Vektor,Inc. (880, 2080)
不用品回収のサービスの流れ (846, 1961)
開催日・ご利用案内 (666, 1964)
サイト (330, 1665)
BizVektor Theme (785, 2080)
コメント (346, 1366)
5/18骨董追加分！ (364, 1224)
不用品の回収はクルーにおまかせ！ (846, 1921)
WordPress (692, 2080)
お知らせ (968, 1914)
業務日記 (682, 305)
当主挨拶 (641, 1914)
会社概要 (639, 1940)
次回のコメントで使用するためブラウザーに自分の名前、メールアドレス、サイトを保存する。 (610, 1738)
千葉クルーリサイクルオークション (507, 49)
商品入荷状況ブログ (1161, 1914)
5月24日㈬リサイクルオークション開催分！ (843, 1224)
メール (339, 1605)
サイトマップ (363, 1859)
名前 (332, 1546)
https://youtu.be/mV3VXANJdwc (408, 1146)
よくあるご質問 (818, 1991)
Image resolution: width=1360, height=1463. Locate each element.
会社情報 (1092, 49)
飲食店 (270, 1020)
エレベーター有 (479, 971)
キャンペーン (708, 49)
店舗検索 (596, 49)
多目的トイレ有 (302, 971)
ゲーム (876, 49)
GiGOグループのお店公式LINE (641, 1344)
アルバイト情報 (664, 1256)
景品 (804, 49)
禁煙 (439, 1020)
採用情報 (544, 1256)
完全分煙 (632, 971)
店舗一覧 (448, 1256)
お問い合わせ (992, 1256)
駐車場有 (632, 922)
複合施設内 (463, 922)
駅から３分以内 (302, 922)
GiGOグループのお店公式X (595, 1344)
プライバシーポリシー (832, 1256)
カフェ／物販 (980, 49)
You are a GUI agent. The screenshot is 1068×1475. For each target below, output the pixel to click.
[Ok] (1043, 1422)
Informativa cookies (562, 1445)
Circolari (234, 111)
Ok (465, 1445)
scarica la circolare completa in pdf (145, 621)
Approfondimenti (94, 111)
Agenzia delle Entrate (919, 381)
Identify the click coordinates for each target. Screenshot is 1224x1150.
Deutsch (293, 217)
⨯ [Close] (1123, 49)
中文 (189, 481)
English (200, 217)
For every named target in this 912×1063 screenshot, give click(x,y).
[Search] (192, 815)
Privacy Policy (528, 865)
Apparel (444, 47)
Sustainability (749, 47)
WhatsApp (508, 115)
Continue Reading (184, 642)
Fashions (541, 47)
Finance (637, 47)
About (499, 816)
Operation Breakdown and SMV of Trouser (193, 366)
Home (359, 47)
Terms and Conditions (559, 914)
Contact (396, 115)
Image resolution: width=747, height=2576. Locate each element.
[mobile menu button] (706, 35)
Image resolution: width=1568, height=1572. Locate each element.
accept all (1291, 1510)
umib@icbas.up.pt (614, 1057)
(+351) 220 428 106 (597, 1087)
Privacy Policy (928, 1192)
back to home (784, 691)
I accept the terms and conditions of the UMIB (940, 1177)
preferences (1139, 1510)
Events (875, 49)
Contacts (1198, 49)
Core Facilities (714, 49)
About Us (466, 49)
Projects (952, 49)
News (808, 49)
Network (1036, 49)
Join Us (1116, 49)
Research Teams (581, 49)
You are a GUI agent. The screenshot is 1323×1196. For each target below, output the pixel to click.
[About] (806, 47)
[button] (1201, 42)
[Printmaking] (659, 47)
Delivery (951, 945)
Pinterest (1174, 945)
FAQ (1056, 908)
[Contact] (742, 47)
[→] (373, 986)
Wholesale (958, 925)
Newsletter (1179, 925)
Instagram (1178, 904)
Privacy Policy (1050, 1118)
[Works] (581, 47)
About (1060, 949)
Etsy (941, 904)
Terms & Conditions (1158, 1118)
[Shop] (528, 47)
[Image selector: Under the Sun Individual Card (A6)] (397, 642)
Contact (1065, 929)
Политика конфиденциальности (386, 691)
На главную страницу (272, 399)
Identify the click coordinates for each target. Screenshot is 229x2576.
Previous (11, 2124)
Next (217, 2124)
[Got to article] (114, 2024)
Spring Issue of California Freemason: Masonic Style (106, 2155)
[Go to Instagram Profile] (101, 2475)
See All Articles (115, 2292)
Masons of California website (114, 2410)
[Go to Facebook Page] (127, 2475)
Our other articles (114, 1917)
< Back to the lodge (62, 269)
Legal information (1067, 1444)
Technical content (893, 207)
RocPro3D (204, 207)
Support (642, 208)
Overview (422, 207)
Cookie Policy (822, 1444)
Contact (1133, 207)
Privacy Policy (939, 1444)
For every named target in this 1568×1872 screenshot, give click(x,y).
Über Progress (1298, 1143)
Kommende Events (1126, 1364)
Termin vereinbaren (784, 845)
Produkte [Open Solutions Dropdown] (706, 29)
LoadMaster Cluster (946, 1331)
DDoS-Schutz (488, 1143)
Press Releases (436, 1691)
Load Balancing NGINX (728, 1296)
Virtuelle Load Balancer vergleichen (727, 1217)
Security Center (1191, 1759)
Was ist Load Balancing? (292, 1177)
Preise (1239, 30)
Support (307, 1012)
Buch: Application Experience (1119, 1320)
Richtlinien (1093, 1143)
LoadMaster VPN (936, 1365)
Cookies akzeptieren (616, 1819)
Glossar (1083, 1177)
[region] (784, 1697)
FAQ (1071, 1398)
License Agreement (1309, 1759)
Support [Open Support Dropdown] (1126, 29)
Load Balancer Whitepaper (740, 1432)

__________

◆ **Task statement**
Reproduce every line of the material above, word for word and in the same order.

◆ **Result**
Vektor,Inc. (880, 2080)
不用品回収のサービスの流れ (846, 1961)
開催日・ご利用案内 (666, 1964)
サイト (330, 1665)
BizVektor Theme (785, 2080)
コメント (346, 1366)
5/18骨董追加分！ (364, 1224)
不用品の回収はクルーにおまかせ！ (846, 1921)
WordPress (692, 2080)
お知らせ (968, 1914)
業務日記 (682, 305)
当主挨拶 (641, 1914)
会社概要 (639, 1940)
次回のコメントで使用するためブラウザーに自分の名前、メールアドレス、サイトを保存する。 (610, 1738)
千葉クルーリサイクルオークション (507, 49)
商品入荷状況ブログ (1161, 1914)
5月24日㈬リサイクルオークション開催分！ (843, 1224)
メール (339, 1605)
サイトマップ (363, 1859)
名前 (332, 1546)
https://youtu.be/mV3VXANJdwc (408, 1146)
よくあるご質問 (818, 1991)
Image resolution: width=1360, height=1463. Locate each element.
会社情報 (1092, 49)
飲食店 (270, 1020)
エレベーター有 (479, 971)
キャンペーン (708, 49)
店舗検索 (596, 49)
多目的トイレ有 (302, 971)
ゲーム (876, 49)
GiGOグループのお店公式LINE (641, 1344)
アルバイト情報 (664, 1256)
景品 (804, 49)
禁煙 (439, 1020)
採用情報 (544, 1256)
完全分煙 (632, 971)
店舗一覧 (448, 1256)
お問い合わせ (992, 1256)
駐車場有 (632, 922)
複合施設内 (463, 922)
駅から３分以内 (302, 922)
GiGOグループのお店公式X (595, 1344)
プライバシーポリシー (832, 1256)
カフェ／物販 (980, 49)
You are a GUI agent. The screenshot is 1068×1475. For each target below, output the pixel to click.
[Ok] (1043, 1422)
Informativa cookies (562, 1445)
Circolari (234, 111)
Ok (465, 1445)
scarica la circolare completa in pdf (145, 621)
Approfondimenti (94, 111)
Agenzia delle Entrate (919, 381)
Identify the click coordinates for each target. Screenshot is 1224x1150.
Deutsch (293, 217)
⨯ [Close] (1123, 49)
中文 (189, 481)
English (200, 217)
For every named target in this 912×1063 screenshot, give click(x,y).
[Search] (192, 815)
Privacy Policy (528, 865)
Apparel (444, 47)
Sustainability (749, 47)
WhatsApp (508, 115)
Continue Reading (184, 642)
Fashions (541, 47)
Finance (637, 47)
About (499, 816)
Operation Breakdown and SMV of Trouser (193, 366)
Home (359, 47)
Terms and Conditions (559, 914)
Contact (396, 115)
Image resolution: width=747, height=2576. Locate each element.
[mobile menu button] (706, 35)
Image resolution: width=1568, height=1572. Locate each element.
accept all (1291, 1510)
umib@icbas.up.pt (614, 1057)
(+351) 220 428 106 (597, 1087)
Privacy Policy (928, 1192)
back to home (784, 691)
I accept the terms and conditions of the UMIB (940, 1177)
preferences (1139, 1510)
Events (875, 49)
Contacts (1198, 49)
Core Facilities (714, 49)
About Us (466, 49)
Projects (952, 49)
News (808, 49)
Network (1036, 49)
Join Us (1116, 49)
Research Teams (581, 49)
You are a GUI agent. The screenshot is 1323×1196. For each target below, output the pixel to click.
[About] (806, 47)
[button] (1201, 42)
[Printmaking] (659, 47)
Delivery (951, 945)
Pinterest (1174, 945)
FAQ (1056, 908)
[Contact] (742, 47)
[→] (373, 986)
Wholesale (958, 925)
Newsletter (1179, 925)
Instagram (1178, 904)
Privacy Policy (1050, 1118)
[Works] (581, 47)
About (1060, 949)
Etsy (941, 904)
Terms & Conditions (1158, 1118)
[Shop] (528, 47)
[Image selector: Under the Sun Individual Card (A6)] (397, 642)
Contact (1065, 929)
Политика конфиденциальности (386, 691)
На главную страницу (272, 399)
Identify the click coordinates for each target. Screenshot is 229x2576.
Previous (11, 2124)
Next (217, 2124)
[Got to article] (114, 2024)
Spring Issue of California Freemason: Masonic Style (106, 2155)
[Go to Instagram Profile] (101, 2475)
See All Articles (115, 2292)
Masons of California website (114, 2410)
[Go to Facebook Page] (127, 2475)
Our other articles (114, 1917)
< Back to the lodge (62, 269)
Legal information (1067, 1444)
Technical content (893, 207)
RocPro3D (204, 207)
Support (642, 208)
Overview (422, 207)
Cookie Policy (822, 1444)
Contact (1133, 207)
Privacy Policy (939, 1444)
For every named target in this 1568×1872 screenshot, give click(x,y).
Über Progress (1298, 1143)
Kommende Events (1126, 1364)
Termin vereinbaren (784, 845)
Produkte [Open Solutions Dropdown] (706, 29)
LoadMaster Cluster (946, 1331)
DDoS-Schutz (488, 1143)
Press Releases (436, 1691)
Load Balancing NGINX (728, 1296)
Virtuelle Load Balancer vergleichen (727, 1217)
Security Center (1191, 1759)
Was ist Load Balancing? (292, 1177)
Preise (1239, 30)
Support (307, 1012)
Buch: Application Experience (1119, 1320)
Richtlinien (1093, 1143)
LoadMaster VPN (936, 1365)
Cookies akzeptieren (616, 1819)
Glossar (1083, 1177)
[region] (784, 1697)
FAQ (1071, 1398)
License Agreement (1309, 1759)
Support [Open Support Dropdown] (1126, 29)
Load Balancer Whitepaper (740, 1432)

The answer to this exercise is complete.